Top Dems push to deny Santos access to classified info
Two top New York House Democrats on Wednesday pressed House Speaker Kevin McCarthy (R-Calif.) to deny Rep. George Santos (R-N.Y.) access to classified information.
Why it matters: It's the latest example of lawmakers trying to sideline the embattled Long Island first-term House member, who has faced calls to resign and a series of investigations into revelations he fabricated huge swaths of his resume, background and finances on the campaign trail.
Driving the news: Reps.
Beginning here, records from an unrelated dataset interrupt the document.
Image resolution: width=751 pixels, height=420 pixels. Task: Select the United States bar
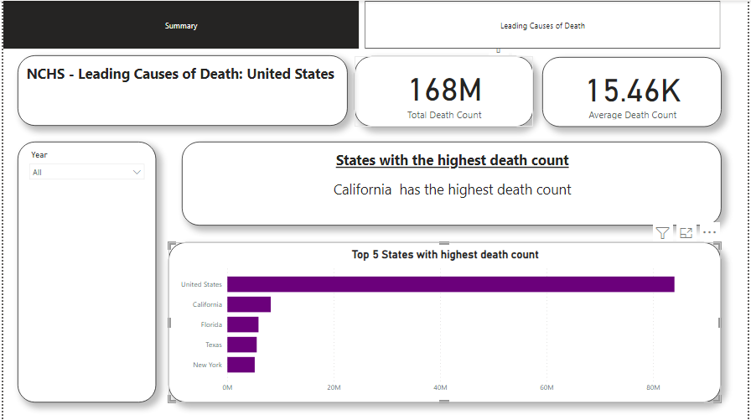450,284
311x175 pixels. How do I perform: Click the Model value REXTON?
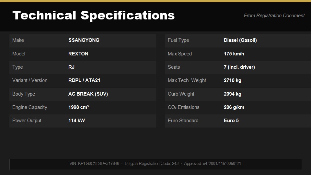pyautogui.click(x=78, y=54)
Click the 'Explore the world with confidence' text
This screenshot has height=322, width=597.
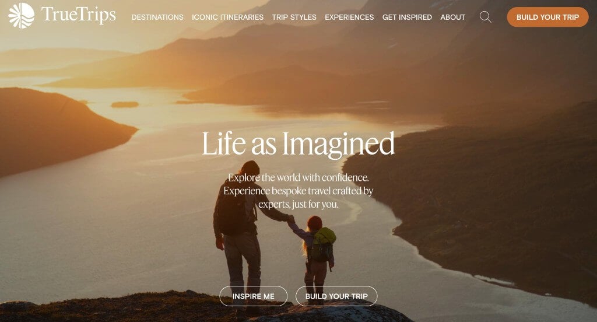pos(298,177)
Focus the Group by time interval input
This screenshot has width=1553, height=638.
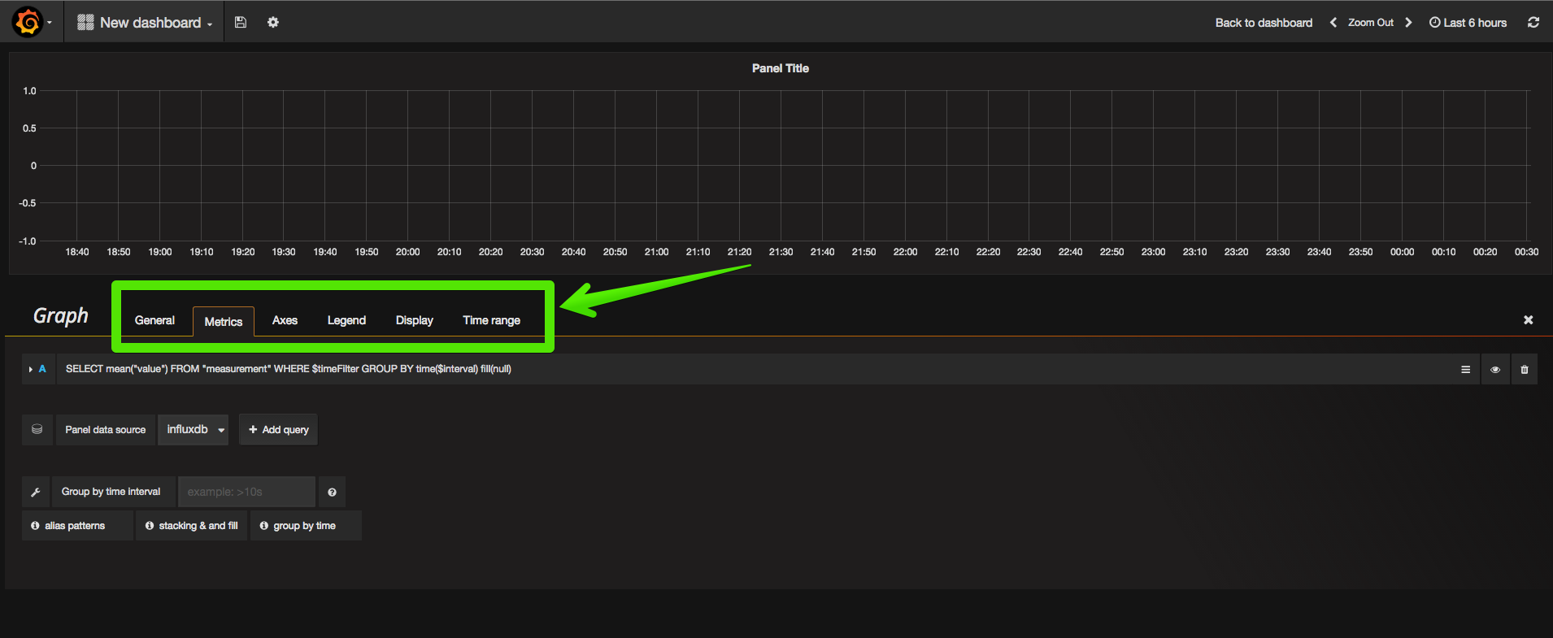(246, 493)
Gregory Meeks (D-N.Y.) and Joe Morelle (D-N.Y.), the ranking members on the House Foreign Affairs Committee and the House Administration Committee, respectively, made the push in a letter on Wednesday.
- They wrote that Santos' "myriad deceptive actions ... put his character into question," and "suggest he cannot be trusted with confidential and classified information that could threaten the United States’ national security."
- "We call on you to limit Congressman George Santos’ ability to access classified materials, including preventing him from attending any classified briefings and limiting his access to such information through his committee assignments."
Between the lines: Santos is not likely to be regularly exposed to classified information as a member of the Small Business Committee and the Science, Space and Technology Committee, but lawmakers still face few barriers in accessing classified information.
- "Members are not mandated to have security clearances nor sign a nondisclosure agreement, however, that does not entitle them to unlimited access to classified information," Meeks and Morelle wrote.
The other side: McCarthy's office did not immediately respond to a request for comment, though the House speaker has begun laying out potential consequences for Santos.
- He told reporters on Tuesday that if a House Ethics Committee finds Santos broke the law, "then we will remove him" from Congress.
- On Wednesday, he floated a potentially lesser penalty — removal from committees, pending investigation — during a closed-door GOP conference meeting, according to a Republican member and aide in the room.
Zoom in: New York lawmakers — both Democrats and Republicans — have been out front in trying to marginalize and scrutinize Santos.
- Every one of Santos' fellow Republican first-term lawmakers from the state have called on him to resign.
- Reps. Dan Goldman (D-N.Y.) and Ritchie Torres (D-N.Y.) referred him to the Ethics Committee and introduced the SANTOS Act, which would require congressional candidates to file information about their educational background, military service and employment history.
Editor's note: This story has been updated with additional reporting.